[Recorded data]
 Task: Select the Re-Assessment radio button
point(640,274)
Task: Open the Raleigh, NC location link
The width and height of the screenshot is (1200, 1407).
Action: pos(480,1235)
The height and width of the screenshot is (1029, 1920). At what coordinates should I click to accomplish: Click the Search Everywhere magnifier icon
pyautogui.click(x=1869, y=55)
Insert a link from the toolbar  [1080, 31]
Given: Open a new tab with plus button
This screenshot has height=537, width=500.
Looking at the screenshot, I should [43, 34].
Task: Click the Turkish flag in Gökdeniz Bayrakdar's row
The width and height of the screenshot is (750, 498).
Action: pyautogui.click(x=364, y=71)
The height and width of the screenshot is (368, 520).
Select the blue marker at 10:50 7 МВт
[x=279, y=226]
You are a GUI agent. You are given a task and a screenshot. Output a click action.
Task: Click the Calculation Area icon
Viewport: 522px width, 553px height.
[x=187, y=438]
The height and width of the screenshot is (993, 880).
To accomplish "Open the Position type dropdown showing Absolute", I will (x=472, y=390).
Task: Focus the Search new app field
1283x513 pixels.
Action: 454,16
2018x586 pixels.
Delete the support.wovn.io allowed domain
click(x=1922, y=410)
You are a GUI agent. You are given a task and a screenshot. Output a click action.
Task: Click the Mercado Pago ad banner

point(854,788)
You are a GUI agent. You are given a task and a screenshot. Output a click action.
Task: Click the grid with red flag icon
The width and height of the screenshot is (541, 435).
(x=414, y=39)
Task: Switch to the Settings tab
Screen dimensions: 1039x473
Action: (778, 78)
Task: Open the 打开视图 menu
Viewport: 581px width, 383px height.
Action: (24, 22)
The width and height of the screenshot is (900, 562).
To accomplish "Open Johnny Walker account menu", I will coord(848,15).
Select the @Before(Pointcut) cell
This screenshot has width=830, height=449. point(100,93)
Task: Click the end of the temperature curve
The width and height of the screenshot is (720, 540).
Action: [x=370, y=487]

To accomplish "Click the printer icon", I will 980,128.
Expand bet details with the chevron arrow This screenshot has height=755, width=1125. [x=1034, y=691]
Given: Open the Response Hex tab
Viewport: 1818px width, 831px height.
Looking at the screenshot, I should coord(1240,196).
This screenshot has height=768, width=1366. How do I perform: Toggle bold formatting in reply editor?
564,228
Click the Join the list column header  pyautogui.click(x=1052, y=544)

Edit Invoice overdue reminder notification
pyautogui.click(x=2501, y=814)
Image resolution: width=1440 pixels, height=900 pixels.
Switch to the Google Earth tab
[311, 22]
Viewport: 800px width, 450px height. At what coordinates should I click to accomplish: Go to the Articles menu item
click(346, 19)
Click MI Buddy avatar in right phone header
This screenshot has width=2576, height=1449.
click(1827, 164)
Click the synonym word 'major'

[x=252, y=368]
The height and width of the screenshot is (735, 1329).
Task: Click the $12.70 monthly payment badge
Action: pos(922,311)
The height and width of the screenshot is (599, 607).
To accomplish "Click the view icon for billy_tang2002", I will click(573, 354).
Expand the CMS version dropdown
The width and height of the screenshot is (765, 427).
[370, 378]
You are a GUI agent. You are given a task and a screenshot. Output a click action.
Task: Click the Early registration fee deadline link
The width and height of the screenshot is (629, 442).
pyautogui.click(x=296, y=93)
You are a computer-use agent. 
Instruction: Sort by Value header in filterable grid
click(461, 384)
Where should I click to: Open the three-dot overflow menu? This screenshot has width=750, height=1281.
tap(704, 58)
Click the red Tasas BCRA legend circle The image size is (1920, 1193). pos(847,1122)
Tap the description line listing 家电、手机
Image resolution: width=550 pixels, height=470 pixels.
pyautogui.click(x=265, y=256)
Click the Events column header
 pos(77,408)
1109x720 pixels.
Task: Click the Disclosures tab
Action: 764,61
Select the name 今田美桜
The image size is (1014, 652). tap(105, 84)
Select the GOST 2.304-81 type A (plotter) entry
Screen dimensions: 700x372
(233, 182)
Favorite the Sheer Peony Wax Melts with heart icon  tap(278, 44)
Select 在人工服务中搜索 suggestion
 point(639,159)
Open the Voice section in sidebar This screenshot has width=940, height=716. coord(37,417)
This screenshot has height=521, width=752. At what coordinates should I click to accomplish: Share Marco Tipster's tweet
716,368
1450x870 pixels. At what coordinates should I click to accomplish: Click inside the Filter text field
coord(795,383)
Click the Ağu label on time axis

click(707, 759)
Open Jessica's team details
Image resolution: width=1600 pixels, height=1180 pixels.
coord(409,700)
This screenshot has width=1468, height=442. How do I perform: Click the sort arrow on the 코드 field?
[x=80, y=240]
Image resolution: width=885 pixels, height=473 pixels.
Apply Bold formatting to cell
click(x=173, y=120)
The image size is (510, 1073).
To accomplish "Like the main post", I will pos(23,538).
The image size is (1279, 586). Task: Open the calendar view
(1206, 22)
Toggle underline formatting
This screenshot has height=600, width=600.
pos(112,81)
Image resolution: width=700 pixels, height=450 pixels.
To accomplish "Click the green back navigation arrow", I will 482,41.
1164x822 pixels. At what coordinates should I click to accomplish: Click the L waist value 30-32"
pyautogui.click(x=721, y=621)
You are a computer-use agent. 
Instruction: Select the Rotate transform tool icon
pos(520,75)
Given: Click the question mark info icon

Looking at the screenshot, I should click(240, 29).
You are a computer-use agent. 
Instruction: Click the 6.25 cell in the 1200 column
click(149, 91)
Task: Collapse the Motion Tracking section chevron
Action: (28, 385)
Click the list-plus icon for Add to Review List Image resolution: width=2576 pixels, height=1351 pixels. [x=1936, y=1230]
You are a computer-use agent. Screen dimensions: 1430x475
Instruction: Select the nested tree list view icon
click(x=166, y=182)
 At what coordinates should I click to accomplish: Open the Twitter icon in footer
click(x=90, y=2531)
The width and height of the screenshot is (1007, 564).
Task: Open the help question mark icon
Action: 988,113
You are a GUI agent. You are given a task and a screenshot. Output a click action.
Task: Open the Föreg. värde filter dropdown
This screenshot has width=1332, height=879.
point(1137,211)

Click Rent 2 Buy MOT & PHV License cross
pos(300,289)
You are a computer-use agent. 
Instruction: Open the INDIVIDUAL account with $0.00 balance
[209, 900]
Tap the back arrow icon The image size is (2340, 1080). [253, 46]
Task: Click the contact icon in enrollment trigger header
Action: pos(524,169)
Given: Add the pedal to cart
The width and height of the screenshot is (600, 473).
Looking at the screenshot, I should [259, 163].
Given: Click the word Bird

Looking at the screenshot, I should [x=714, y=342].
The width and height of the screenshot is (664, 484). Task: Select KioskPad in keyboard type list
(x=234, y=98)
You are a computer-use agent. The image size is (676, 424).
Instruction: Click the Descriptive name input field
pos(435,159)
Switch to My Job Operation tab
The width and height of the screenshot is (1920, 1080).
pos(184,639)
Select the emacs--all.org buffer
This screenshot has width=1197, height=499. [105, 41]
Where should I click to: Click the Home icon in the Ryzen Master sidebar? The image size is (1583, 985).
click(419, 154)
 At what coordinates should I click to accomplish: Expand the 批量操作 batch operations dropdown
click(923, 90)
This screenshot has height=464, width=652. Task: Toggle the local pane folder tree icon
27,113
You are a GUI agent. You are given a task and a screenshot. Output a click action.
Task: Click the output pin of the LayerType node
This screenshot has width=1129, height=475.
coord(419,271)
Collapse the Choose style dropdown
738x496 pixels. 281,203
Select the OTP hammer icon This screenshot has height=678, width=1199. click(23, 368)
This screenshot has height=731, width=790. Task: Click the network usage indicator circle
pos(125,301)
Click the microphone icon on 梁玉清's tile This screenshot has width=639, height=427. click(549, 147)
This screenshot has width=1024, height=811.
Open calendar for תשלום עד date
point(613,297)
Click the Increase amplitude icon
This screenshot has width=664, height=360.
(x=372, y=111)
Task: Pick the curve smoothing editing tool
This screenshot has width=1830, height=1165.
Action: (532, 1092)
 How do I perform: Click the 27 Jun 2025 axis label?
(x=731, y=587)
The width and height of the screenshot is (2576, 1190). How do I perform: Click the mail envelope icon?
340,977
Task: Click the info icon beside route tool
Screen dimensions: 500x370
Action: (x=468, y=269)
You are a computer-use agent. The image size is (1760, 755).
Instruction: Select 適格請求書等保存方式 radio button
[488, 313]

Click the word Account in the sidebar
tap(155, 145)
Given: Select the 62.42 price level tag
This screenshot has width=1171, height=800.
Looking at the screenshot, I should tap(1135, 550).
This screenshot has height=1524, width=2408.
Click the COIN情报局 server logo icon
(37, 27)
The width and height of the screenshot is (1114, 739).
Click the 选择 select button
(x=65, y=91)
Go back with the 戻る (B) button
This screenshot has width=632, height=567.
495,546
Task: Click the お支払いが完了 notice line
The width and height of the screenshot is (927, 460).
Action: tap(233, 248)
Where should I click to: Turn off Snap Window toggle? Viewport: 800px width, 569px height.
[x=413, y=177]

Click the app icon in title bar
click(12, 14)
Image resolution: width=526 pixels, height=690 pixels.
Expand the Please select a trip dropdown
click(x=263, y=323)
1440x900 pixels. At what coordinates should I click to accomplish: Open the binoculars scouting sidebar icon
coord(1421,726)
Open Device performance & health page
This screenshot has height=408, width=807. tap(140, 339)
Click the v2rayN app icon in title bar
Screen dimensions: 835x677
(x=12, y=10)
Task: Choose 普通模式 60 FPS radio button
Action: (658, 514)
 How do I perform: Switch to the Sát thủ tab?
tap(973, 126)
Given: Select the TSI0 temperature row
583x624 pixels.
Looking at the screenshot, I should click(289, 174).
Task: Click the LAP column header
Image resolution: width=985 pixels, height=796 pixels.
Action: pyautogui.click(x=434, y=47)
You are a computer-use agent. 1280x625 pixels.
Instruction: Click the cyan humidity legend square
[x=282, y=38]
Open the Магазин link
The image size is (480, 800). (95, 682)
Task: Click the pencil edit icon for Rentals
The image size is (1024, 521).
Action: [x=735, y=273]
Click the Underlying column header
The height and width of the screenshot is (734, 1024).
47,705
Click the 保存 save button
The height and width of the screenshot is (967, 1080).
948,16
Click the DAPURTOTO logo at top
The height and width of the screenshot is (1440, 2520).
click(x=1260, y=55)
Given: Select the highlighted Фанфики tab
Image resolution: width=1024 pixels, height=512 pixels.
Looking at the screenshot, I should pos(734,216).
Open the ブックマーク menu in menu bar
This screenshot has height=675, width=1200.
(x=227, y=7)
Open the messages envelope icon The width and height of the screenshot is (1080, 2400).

• _YOUR TASK_
Some lines above hold the word "curve". Copy all of them.

• _WRITTEN RESPONSE_
Task: Click the end of the temperature curve
Task: Pick the curve smoothing editing tool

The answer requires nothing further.